Stating that the service respects individuals' ownership of their own tweets, the ToS now states, "We do not actively monitor user's content and will not censor user content, except in limited circumstances described below." They're pretty ordinary circumstances: privacy, threats of violence, copyright infringement (a tricky proposition in 140 characters, but doable), name squatting, malware propagation -- in other words, the usual.

The section on spam, however, is designed to address the fairly unique nature of Twitter spam, where it's not the deluge of messages that's annoying but the falseness of the sender her/him/itself. Stating that they reserve the right to change what's considered spammy behavior as the spammers come up with new tricks, Twitter's ToS lists seven factors that might indicate to the service that an account is mainly a vehicle for spam.

To some extent, Twitter will rely on the ecosystem to self-regulate -- two of the seven indicators involve other users blocking your posts or complaining that you're spamming. Two more flags involve follow patterns -- following far too many people in too brief a time, and having proportionally too few followers (a restriction that seems mostly to be an invitation for spammers to gang up and follow each other). Only three involve actual content -- a preponderance of links, duplicate content over multiple accounts, and reporting content without attribution.

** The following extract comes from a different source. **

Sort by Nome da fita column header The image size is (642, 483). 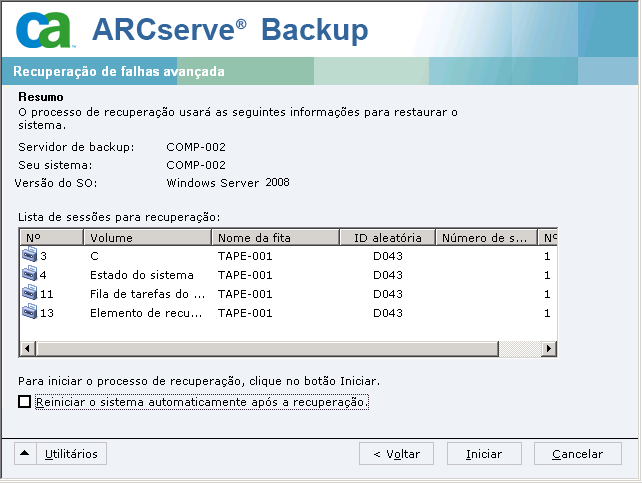[274, 238]
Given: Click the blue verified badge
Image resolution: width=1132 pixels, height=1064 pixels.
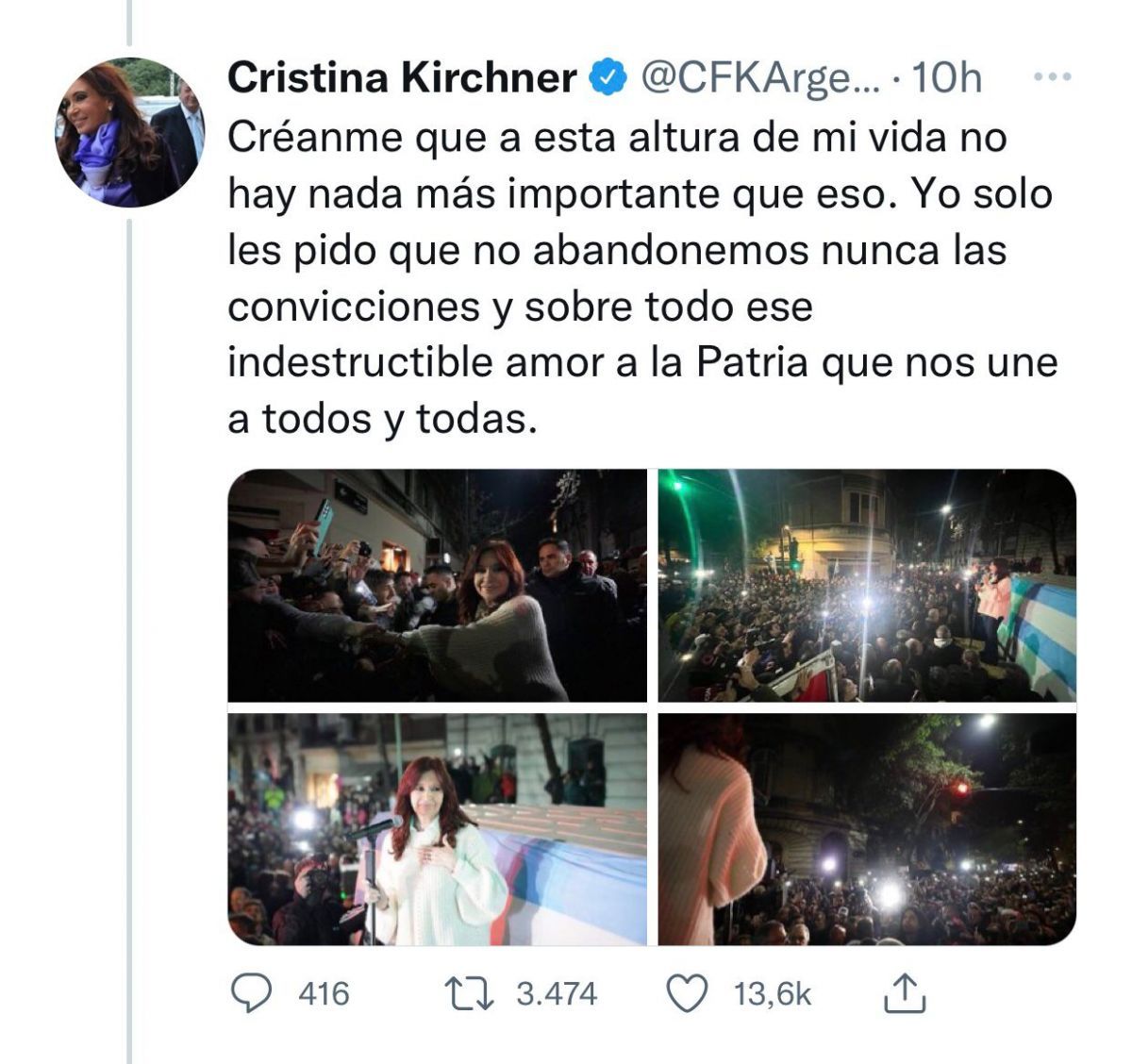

One rule, which forbids impersonation ("You may not impersonate others through the Twitter service in a manner that does or is intended to mislead, confuse, or deceive others"), is interesting considering Twitter's lively fictional-character subculture. Real-life celebrities, on the other hand, will doubtless greet the codification of that rules with joy: Levar Burton, for one, tweeted just two days ago that "There ought to be Twittermandments like, 'Thou Shall NOT covet any @name That's NOT Your Own!!!!'" And anything that improves the world of the Reading Rainbow guy improves the world at large -- even if it's only 140 characters in size.